Weapons of maths destruction

Leo Hollis (LH): Thinking about your own story, the one that you talk about in Weapons of Math Destruction – you started off in academia studying maths, then went into the City, a fairly common move. But you were going into the hedge fund, into the quant world, until the financial crash. How did you first experience the crash?

Cathy O’Neil (C.O.): I actually walked into the crash. I left my professorship in June 2007, started a hedge fund, and in the summer, very soon after I came in – that was when the financial crisis started, from the perspective of people inside finance.

It was called a ‘kerfuffle’ where I worked, but really it was a big, big deal. The Equity Group, which was probably the largest trading group, had to liquidate their books. They got freaked out, and they lost a lot of money because they were unwinding all their trades. Some of the trades were very big, so that meant a lot of loss.

From that moment on for the next year, everyone was panicking. Then a year later that’s when Lehman Brothers fell and everyone else in the world noticed, but for that whole year there was a really clear problem in the overnight lending markets between banks.

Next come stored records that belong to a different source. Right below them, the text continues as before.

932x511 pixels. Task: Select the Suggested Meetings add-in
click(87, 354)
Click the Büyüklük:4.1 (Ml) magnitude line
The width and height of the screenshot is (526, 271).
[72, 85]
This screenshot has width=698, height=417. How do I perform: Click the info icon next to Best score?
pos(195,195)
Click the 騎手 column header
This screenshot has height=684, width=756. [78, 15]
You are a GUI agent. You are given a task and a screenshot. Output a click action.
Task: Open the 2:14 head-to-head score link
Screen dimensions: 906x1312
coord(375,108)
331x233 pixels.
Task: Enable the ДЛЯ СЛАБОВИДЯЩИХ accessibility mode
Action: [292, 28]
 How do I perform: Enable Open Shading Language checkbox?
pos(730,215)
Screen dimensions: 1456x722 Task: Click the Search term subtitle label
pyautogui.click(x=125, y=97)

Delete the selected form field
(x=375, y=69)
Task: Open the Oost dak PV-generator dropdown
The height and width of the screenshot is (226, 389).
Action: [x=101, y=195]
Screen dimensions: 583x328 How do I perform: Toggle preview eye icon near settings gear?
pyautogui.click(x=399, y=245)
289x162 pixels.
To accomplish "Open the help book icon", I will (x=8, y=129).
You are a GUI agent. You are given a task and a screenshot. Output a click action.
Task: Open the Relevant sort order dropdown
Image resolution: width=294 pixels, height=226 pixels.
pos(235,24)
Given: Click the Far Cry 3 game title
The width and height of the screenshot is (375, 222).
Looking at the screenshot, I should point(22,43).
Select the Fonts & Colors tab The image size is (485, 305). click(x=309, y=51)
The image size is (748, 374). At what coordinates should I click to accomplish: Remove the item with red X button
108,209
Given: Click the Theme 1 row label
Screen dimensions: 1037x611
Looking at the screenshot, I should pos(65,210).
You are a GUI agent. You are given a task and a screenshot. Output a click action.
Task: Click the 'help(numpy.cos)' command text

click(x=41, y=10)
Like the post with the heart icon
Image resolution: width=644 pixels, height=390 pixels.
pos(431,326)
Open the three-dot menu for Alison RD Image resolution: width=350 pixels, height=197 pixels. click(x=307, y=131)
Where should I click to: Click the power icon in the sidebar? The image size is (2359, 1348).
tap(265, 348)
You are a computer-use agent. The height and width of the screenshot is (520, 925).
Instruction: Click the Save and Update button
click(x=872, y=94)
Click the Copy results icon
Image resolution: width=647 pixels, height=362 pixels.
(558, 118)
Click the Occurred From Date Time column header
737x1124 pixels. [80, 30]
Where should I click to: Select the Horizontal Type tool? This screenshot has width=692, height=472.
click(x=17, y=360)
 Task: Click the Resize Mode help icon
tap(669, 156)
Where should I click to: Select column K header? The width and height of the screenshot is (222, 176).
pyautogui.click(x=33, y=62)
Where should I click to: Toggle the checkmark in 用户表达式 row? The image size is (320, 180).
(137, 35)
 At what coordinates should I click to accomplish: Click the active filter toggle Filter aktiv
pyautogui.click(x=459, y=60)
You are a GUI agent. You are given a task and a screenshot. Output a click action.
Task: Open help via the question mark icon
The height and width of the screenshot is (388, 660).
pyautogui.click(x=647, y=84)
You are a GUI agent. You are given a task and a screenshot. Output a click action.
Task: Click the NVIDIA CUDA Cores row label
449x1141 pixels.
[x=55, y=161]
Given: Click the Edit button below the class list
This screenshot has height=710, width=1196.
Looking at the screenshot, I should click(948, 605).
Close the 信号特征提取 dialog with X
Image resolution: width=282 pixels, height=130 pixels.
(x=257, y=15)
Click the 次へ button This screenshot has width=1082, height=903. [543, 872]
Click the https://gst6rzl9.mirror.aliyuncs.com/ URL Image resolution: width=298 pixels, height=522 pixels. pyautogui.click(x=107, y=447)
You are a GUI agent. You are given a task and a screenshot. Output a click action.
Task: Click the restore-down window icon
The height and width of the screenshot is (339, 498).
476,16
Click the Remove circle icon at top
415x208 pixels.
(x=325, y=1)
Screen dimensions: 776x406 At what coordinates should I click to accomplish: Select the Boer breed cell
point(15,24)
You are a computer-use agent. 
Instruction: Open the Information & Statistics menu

LH: Did you see it as a structural problem straightaway, or was there the feeling that this was human error?

CO: I didn’t see it as anything, to be honest, because I didn’t know what I was doing. But at some point in that year, quantative analysts like me had an invitation to talk to Federal Reserve chair Alan Greenspan, former Treasury Secretary Robert Rubin and his deputy Larry Summers about macroeconomic issues at the Rockefeller Centre, and they very clearly were worried about the securities market.

They were talking about it being unstable, it being like a bomb about to go off. Then, after that, we started really talking about it within the firm. I remember our managing director describing how the mortgage-backed securities were structured, and how a terrible group of mortgages could end up being called ‘Triple A’. And I remember at that exact moment I felt sick to my stomach. I just remember thinking, “Wait a second. That’s mathematically stupid. How could that possibly be true? It doesn’t sound right. It sounds like it’s a sausage factory,” right? It’s actually that they wanted to not know the truth, so it was a different kind of bullshit algorithm.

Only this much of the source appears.